Here are your questions and Evernham's answers:

Hello from a NASCAR fan in Australia. Why doesn't NASCAR have brake lights to help prevent wrecks caused by people "checking up" seconds before a wreck? Especially when we hear that the new car is hard to see through the car in front?
Derek McLaughlin,
Perth, Australia

Evernham:
There are lots of different views to why they don't do that. Mainly it's because there could be so many different instances with a brake light on that could cause an accident by someone riding their foot on the brake or if you get too used to a brake deal it could send enough false signals to cause other incidents on the race track. They do use a light when they have to race in the rain; they do use somewhat of a tail light.

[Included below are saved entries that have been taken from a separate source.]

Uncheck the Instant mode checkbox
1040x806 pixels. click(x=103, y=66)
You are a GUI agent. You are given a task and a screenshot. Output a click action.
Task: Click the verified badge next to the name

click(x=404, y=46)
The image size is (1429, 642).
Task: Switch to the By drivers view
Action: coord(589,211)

Just how far in the gray area was the T Rex car of Jeff Gordon when they told you not to bring it back to the track.
Harold Rapp,
Rock Hill, S.C.

Evernham:
Actually it wasn't in the gray area. That car was built by all the rules and NASCAR knew exactly what was being done with it. It was a legal car when it was brought to the race track.

The problem was it was what they considered to be far out of the box of the direction they were trying to go. So they really rewrote the rule book basically to stop that car from competing.

... [If NASCAR had not altered the rules] it could have been bad for the sport at that time because everybody would have had to build new cars. It was neat to be part of that; I'm sure Rick Hendrick was equally frustrated because he had several hundred thousand dollars invested in that car. Engineer Rex Stump had a bunch of time and it was kind of his baby, so it was unfortunate but it's one of those things that happens in racing sometimes.

Ray Evernham
David Griffin/NASCAR SceneRay Evernham calls the banning of the ahead-of-its-time T Rex car unfortunate but "one of those things that happens in racing sometimes."
Could you explain how the tire changer gets the lug nuts off the wheel during a tire change and out of the impact wrench? Do the nuts just fall out of the wrench or what?
T. Hagarty
Cedar Falls, Iowa

Evernham:
Well, you know the lug nuts are glued onto the wheel so when it pushes on, the glue stretches and then they tighten them up. But that glue is soft enough so when you hit it with the gun, that gun creates I think around 160 pounds of torque to come off. And it just breaks the glue and spins it off and the nut that's on the gun, the actual socket that's on the gun is designed in such a way that as soon as you pull the gun off the stud it spits that lug nut out for you. Some of them have springs inside that push them, used to be springs that pushed the lug nuts out but the socket is actually designed to spit that lug nut out. And they fly out onto the pit road.

I was wondering if the fabrication of the COT chassis and or components of the chassis are welded via robotics. It seems to me that you if you can control how much you affect the steel with a consistent heat and weld seam, you can get a more predictable chassis before it will see track time.
Brian,
Trinity, N.C.

Evernham:
That's true, absolutely true. We are doing those things, have been doing them. It's not just the matter of how the process of welding is done. It has, often, as much to do with the way the tubing is cut.

So we've gone to kind of a laser tubing cutting, which is a more precision way of doing it and controls the gaps that are filled by the welder. But we are finding that there is as much inconsistency in the steel tubing as there is now in our assembly process. But that's something that we have worked on for several years trying to control that welding and heat process.

But it is difficult depending on the batch of steel that you get. Using robotic-type welding, using a kind of a sequential welding process and more importantly, using the laser-cutting system to cut the tubing and fit the tubing has helped tremendously.